#ubuntu-boot 2006-09-11
* Starting logfile irclogs/ubuntu-boot.log
<Ravennoir> hi...
<Ravennoir> I would like to install linux on a external harddrive...to use it as an portable system like lice cds... do I need to make adjustments?
<Ravennoir> or is there a hardware check on each reboot?
#ubuntu-boot 2006-09-12
<jayphi> i tried to boot ubuntu from my second hard drive but it gives me the message /bin/sh:  can't access tty; job control off  Can someone please help?
#ubuntu-boot 2006-09-17
<FLIPeR> hi
<FLIPeR> can i have a second os suck as winXP allong with ubuntu?
<FLIPeR> "such as"......
#ubuntu-boot 2007-09-10
<sboss> ?
#ubuntu-boot 2009-09-09
<popey> heh, there was nobody here when I came in earlier :)

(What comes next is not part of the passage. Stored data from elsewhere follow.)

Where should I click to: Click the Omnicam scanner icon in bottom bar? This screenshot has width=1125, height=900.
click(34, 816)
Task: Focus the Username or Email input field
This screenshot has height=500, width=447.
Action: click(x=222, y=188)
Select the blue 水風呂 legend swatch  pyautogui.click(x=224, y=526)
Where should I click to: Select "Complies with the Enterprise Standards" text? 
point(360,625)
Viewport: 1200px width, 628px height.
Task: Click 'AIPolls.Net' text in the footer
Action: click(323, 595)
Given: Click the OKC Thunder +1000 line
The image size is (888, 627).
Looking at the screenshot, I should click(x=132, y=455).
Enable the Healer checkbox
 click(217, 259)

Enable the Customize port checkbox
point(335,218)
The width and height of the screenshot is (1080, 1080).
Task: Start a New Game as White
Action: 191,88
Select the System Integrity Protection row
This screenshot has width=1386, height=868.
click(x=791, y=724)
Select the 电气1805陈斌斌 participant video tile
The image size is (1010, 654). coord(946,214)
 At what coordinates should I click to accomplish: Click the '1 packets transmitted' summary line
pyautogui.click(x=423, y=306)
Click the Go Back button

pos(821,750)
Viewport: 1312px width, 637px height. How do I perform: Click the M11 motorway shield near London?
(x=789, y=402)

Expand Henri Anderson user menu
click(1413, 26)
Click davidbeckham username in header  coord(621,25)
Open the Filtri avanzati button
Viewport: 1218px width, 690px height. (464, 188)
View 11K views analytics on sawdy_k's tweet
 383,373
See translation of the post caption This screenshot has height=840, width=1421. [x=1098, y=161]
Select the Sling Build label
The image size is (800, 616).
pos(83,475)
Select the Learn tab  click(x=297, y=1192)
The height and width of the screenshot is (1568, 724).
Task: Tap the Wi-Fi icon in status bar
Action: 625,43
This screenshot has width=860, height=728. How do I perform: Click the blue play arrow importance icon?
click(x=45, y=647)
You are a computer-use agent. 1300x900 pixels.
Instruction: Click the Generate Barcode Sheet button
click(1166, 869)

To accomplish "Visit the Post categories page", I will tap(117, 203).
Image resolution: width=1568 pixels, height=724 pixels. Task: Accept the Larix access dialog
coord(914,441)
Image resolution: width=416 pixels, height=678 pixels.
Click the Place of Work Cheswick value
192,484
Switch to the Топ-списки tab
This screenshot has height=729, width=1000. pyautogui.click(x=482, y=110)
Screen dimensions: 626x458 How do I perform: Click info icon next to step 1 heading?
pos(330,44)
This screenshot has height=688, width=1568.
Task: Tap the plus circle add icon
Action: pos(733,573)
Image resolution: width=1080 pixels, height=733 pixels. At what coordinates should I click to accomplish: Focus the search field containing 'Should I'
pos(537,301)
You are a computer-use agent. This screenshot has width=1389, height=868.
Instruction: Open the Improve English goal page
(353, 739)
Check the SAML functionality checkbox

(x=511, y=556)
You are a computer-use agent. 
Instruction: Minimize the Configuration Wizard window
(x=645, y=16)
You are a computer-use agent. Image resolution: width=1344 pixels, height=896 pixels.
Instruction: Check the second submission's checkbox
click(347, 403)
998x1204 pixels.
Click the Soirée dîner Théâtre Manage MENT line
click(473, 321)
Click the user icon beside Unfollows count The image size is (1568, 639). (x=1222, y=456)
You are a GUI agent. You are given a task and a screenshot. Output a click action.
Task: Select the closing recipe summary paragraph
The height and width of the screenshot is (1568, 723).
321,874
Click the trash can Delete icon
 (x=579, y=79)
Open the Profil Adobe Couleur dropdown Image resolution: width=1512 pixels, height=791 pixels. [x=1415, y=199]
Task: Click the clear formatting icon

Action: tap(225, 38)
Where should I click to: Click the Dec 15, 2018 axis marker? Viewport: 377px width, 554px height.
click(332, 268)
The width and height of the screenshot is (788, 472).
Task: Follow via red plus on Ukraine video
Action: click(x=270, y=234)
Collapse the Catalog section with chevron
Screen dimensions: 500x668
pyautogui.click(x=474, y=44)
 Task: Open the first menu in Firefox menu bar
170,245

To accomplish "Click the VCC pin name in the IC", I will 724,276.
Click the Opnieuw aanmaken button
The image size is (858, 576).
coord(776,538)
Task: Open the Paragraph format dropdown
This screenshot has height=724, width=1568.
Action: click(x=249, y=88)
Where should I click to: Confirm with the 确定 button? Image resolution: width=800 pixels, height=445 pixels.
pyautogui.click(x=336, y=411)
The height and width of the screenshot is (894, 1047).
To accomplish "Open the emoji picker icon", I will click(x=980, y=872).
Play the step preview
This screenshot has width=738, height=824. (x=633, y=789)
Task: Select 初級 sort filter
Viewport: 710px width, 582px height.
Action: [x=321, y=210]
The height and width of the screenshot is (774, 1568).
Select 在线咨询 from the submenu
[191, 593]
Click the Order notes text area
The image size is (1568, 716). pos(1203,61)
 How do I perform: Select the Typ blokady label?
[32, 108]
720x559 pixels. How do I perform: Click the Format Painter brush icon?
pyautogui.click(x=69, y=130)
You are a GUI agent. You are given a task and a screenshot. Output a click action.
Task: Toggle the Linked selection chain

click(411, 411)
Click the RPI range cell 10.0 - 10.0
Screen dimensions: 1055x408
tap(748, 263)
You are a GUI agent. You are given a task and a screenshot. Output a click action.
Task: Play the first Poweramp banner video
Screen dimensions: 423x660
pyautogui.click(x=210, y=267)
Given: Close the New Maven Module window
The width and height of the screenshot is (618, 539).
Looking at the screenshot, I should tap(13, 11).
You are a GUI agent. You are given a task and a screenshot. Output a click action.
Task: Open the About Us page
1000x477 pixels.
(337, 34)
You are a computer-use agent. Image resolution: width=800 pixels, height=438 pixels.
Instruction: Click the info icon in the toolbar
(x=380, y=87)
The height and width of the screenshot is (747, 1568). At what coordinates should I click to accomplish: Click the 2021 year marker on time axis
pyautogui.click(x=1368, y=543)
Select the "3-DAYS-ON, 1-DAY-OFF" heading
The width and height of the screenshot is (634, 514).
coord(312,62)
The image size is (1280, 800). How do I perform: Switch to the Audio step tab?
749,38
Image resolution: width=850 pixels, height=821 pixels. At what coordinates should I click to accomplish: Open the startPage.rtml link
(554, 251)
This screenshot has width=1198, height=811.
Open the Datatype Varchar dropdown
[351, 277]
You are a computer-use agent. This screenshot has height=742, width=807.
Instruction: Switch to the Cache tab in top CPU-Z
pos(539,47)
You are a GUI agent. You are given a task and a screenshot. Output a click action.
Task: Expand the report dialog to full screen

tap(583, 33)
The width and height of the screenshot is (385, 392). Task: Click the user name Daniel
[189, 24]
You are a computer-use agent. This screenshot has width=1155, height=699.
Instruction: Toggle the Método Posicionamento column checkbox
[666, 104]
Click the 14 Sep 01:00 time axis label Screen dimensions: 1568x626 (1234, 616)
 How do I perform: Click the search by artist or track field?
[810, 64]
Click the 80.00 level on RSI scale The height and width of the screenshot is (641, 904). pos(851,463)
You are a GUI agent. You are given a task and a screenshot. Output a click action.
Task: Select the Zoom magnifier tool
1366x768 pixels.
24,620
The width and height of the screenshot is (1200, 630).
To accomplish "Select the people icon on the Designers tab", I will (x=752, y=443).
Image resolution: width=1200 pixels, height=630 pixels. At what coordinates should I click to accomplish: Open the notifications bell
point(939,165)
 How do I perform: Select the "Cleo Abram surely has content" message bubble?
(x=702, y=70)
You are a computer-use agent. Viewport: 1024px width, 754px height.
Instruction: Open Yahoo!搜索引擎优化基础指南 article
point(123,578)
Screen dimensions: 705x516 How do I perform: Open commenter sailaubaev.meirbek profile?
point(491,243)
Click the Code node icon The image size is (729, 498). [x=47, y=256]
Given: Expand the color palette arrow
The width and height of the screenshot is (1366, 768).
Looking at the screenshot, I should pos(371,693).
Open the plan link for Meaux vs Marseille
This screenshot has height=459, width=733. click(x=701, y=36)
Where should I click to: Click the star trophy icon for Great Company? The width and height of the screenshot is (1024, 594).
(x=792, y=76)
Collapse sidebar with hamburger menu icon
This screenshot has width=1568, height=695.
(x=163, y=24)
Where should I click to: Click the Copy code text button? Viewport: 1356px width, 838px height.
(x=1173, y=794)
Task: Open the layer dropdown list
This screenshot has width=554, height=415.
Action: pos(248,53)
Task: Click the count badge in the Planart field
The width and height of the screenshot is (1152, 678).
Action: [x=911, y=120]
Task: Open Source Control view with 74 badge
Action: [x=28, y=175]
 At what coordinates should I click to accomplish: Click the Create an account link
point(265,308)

<Keybuk> I use it when I need to :)
<popey> this update is taking an age
<popey> moved onto reloading cupsd, but its taking minutes to do stuff that normally takes seconds
<popey> no disk IO
<popey> cpu idle
<popey> iiinteresting, i was doing the update from tty0, just logged in and all the stuff rushed through
<popey> as if it was waiting on some desktop component.. dbus perhaps
<Keybuk> most likely dbus yeah
<popey> fingers crossed, rebooting
<popey> Keybuk: http://popey.com/~alan/bootcharts/
<Keybuk> ok
<Keybuk> not bad
<Keybuk> feeling more adventurous?
<popey> sure
<Keybuk> add the ubuntu-boot/staging/ubuntu PPA
<Keybuk> install initramfs-tools, usplash and gdm from there
<Daviey> heh, i came here an hour or so ago and it was empty. :)
<popey> get the hint? ;)
<popey> Keybuk: http://popey.com/~alan/bootcharts/ updated
<Keybuk> popey: this has a HDD rather than an SDD?
<popey> yes
<Keybuk> ok
<Keybuk> run "status sreadahead" now ?
<popey> stop/waiting
<Keybuk> ok and you have a /var/lib/sreadahead/pack?
<popey> yup
<Keybuk> ok
<Keybuk> reboot and get another chart
<popey> ok
<Keybuk> sweet, thanks
<popey> np
<Keybuk> no smoke coming out of the sides?
<popey> heh
<popey> no
<popey> not logged in yet tho :)
<Daviey> Keybuk: is it okay to sent you a url here?
<Keybuk> sure
<Daviey> http://bootchart.daviey.com/
<Daviey> send/send/ obv.
<Keybuk> what's "dahdi" ?
<popey> heh, asterisk crud?
<popey> :)
<Daviey> yah
<Daviey> Keybuk: dahdi replaced zaptel
<Daviey> having that on there, does it make the results less useful?
<Keybuk> nope
<Keybuk> it shouldn't be any faster
<Keybuk> but it should work
<Keybuk> the chart is so I can see the interaction between the different proceses and make sure it's doing the right thing
<Daviey> well that box is from a "used" box, the only other box i have running karmic is pretty vanilla, so i guess that won't add much.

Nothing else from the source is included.